Cependant, lorsqu’une personne morale de droit public accorde des autorisations d’occupation du domaine public constitutives de droits réels, elle intervient dans des conditions juridiques similaires à celles des opérateurs du secteur privé. Ainsi, en cas de conclusion d’un bail emphytéotique administratif (BEA), le preneur se voit conférer des droits proches de ceux dont dispose un propriétaire. Il a notamment la possibilité de sous-louer les biens édifiés sur le domaine public. Dès lors, dans le cadre de la délivrance d’un BEA, les redevances perçues par les personnes morales de droit public sont assujetties à la TVA. Par ailleurs, selon le deuxième alinéa de l’article 13 de la directive précitée, même lorsque ces organismes publics exercent une telle activité en leur qualité d’autorité publique, ils doivent être considérés comme des assujettis dans la mesure où leur non-assujettissement conduirait à des distorsions de concurrence d’une certaine importance (en ce sens, CJUE, 19 janvier 2017, aff. C-344/15, « National Road Authority »).

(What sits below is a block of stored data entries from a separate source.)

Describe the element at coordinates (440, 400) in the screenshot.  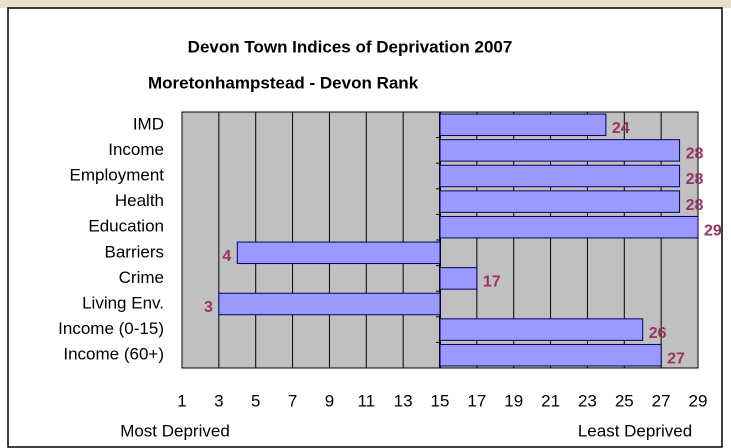
I see `x-tick-label: 15` at that location.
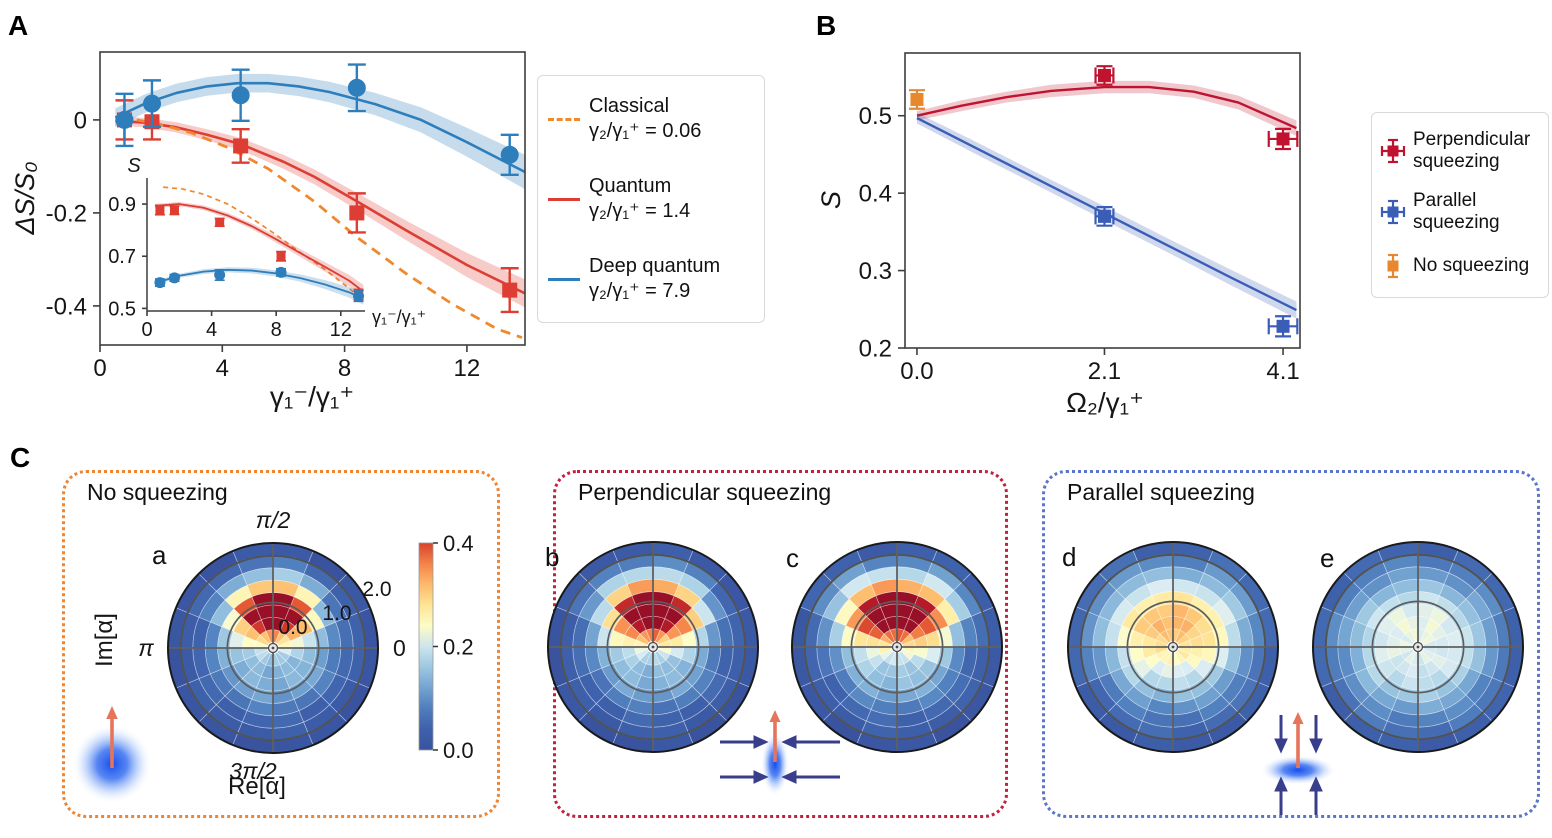 The width and height of the screenshot is (1552, 838). What do you see at coordinates (646, 131) in the screenshot?
I see `legend-formula: γ₂/γ₁⁺ = 0.06` at bounding box center [646, 131].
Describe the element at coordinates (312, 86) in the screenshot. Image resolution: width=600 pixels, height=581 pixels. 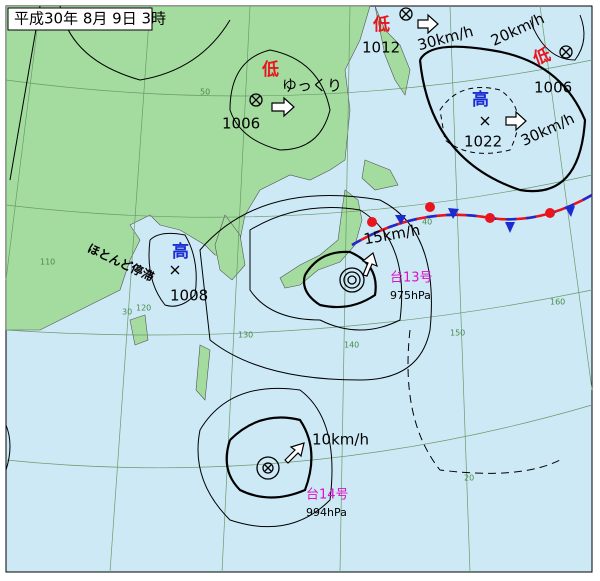
I see `motion: ゆっくり` at that location.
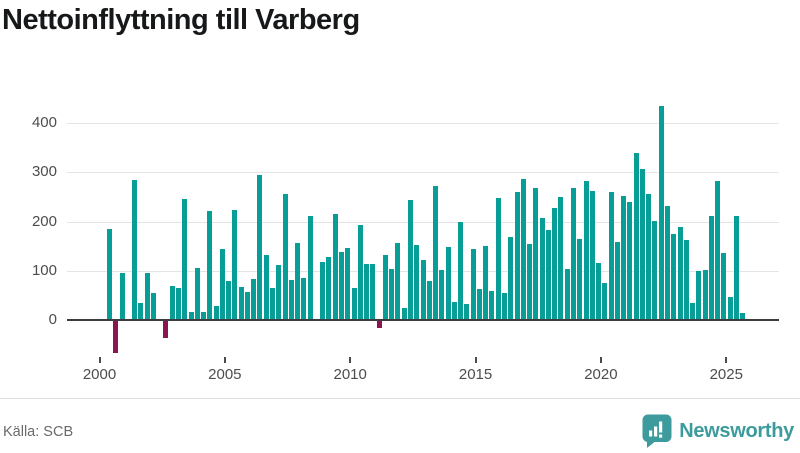  What do you see at coordinates (310, 267) in the screenshot?
I see `bar-q32` at bounding box center [310, 267].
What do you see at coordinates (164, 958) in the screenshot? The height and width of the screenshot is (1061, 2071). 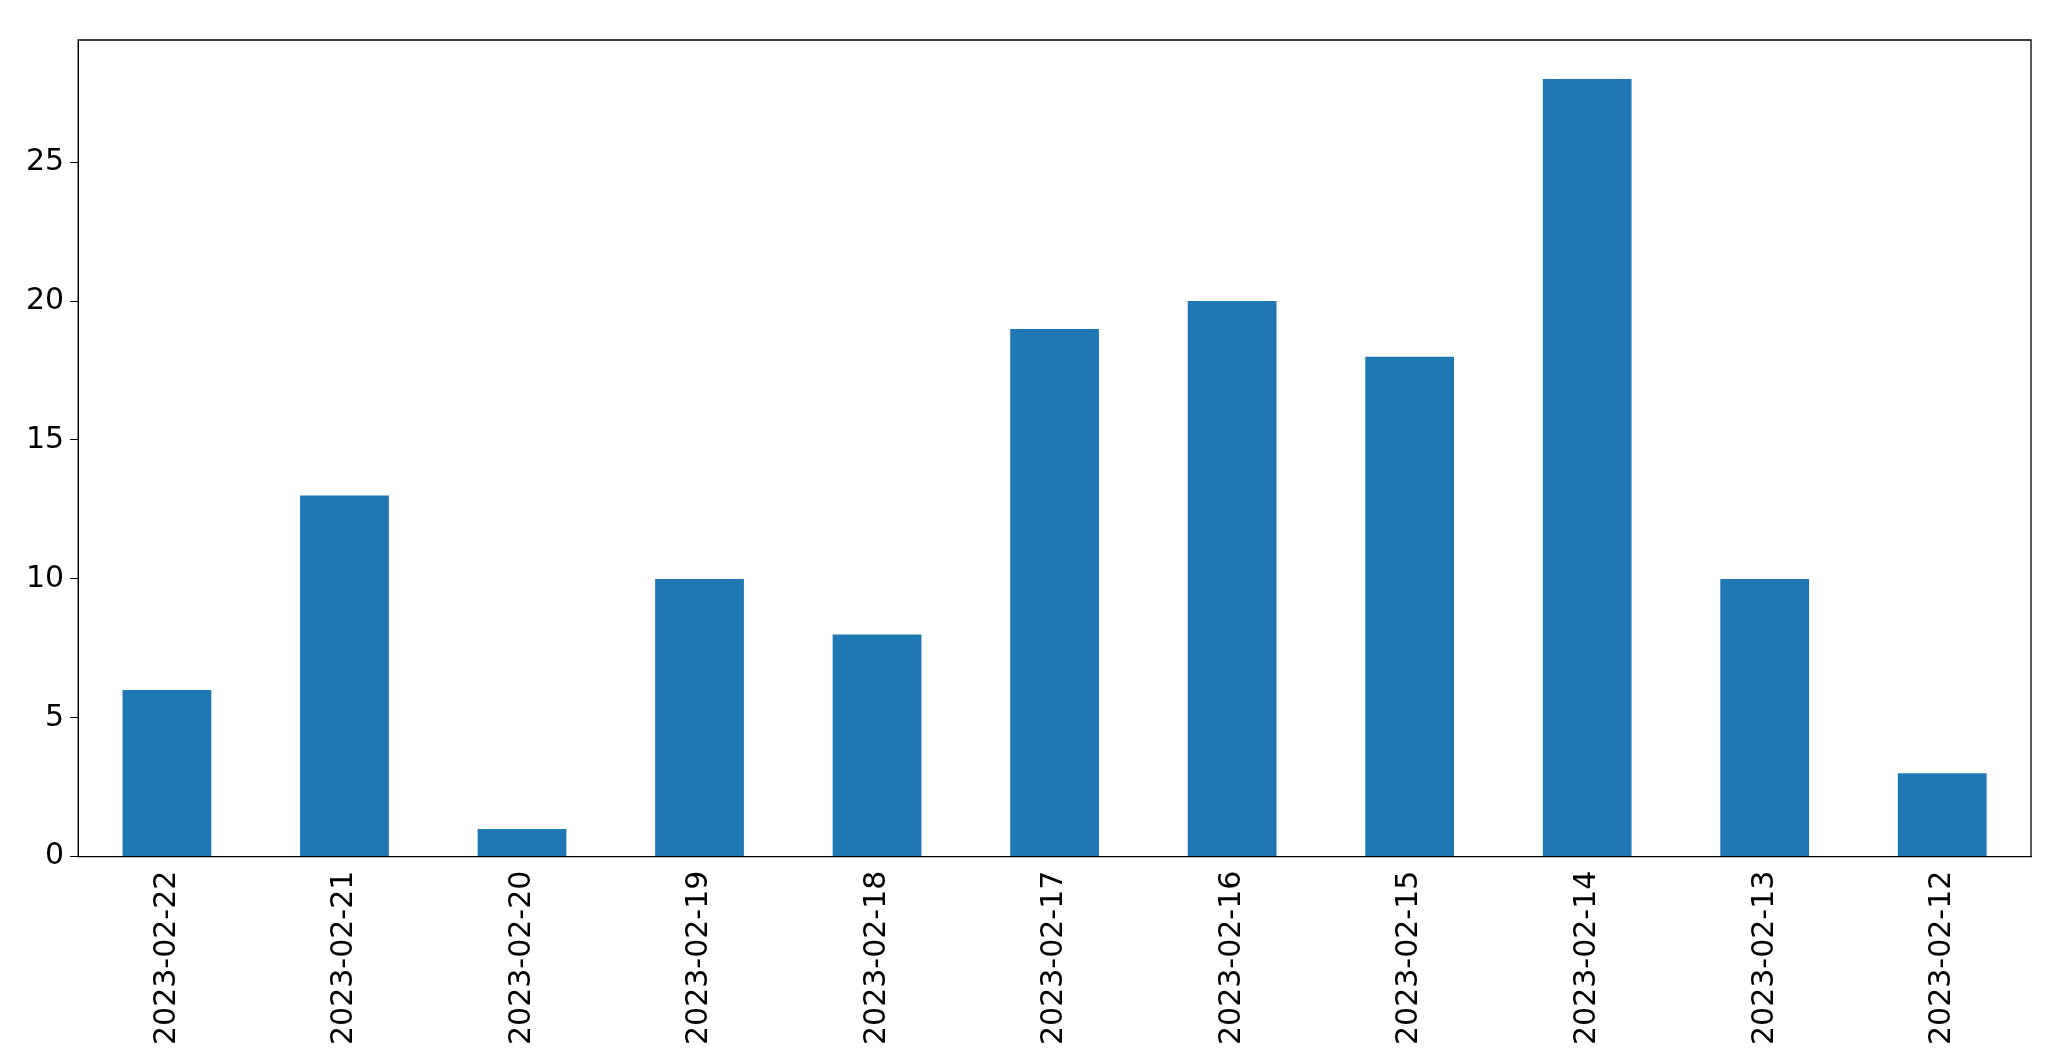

La CJUE a précisé, notamment, que les distorsions de concurrence d’une certaine importance auxquelles conduirait le non-assujettissement des organismes de droit public agissant en tant qu’autorités publiques doivent être évaluées par rapport à l’activité en cause, en tant que telle, sans que cette évaluation porte sur un marché en particulier, ainsi que par rapport non seulement à la concurrence actuelle, mais également à la concurrence potentielle, pour autant que la possibilité pour un opérateur privé d’entrer sur le marché pertinent soit réelle, et non purement hypothétique.
Or, seules les personnes morales de droit public peuvent accorder des autorisations d’occupation privative du domaine public. Partant, elles ne se trouvent pas en concurrence avec les opérateurs privés et les redevances perçues à ce titre ne sont pas assujetties à la TVA, comme l’a rappelé aussi une réponse ministérielle récente.